Posted on January 7, 2013 at 6:21 PM

Updated Monday, Jan 7 at 11:27 PM

Katie Moore / Eyewitness News
Email: kmoore@wwltv.com | Twitter: @katiecmoore

NEW ORLEANS -- The 2013 Super Bowl is expected to inject more than $400 million into the New Orleans area economy, but the big event is already impacting much more than people’s pocketbooks.

Just about anywhere in the Central Business District you'll hear the simultaneous sound of problems and progress.

Construction and congestion collided on Poydras Street for a rough Monday morning commute.

“Unbelievable. Very congested,” said Belinda Little-Wood about her morning drive.

This is how Bob Spencer described it: “It was arduous. But we took back roads.”

Amy Zapata passed up the Poydras exit off I-10 to try and get around it and got off I-10 at Canal Street instead.

“It took me an hour to get the little block back to Benson Tower. So, it was long,” she said.

“We're about to get into, what I would say is the most difficult couple of weeks for the people of this city,” said Mayor Mitch Landrieu.

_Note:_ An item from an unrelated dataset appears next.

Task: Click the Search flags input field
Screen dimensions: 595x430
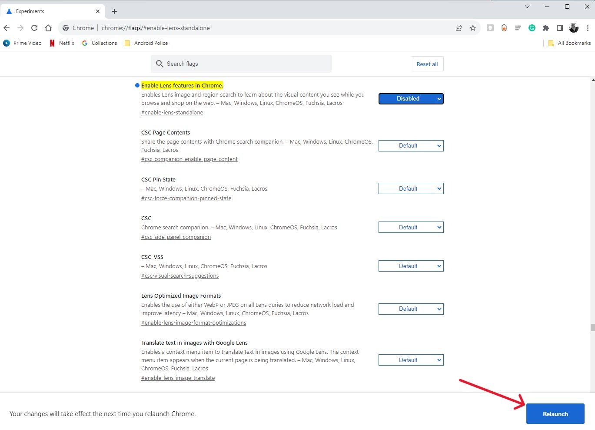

U.S. Homeland Security shut down the streets around the Mercedes-Benz Superdome through the Super Bowl.

The Poydras exit off I-10 East will also shut down in the coming weeks.

“We are engaged right now, not only in the most robust recovery in America where we're doing a half a billion dollars in projects in the city, but many of them are concentrated in time and in space in downtown,” Landrieu said.

Poydras was shut down for re-surfacing throughout the day on Monday, and Tulane Avenue was also closed for Streetcar line construction.

It all makes traveling around the CBD time consuming and tough.

“I had clients who tried to get here and it took them a half an hour to get from the interstate to our building,” Spencer said.

“I want to thank them for their patience. I want to remind them that this is what sacrifice looks like,” Landrieu said.

It's something people already understand, but they say it’s still frustrating to handle on a Monday morning.

“You have to kind of go with the flow. We know that these improvements need to be made, with the city as a whole and for the upcoming Super Bowl, so you just kind of have to hang in there and make it work,” Little-Wood said.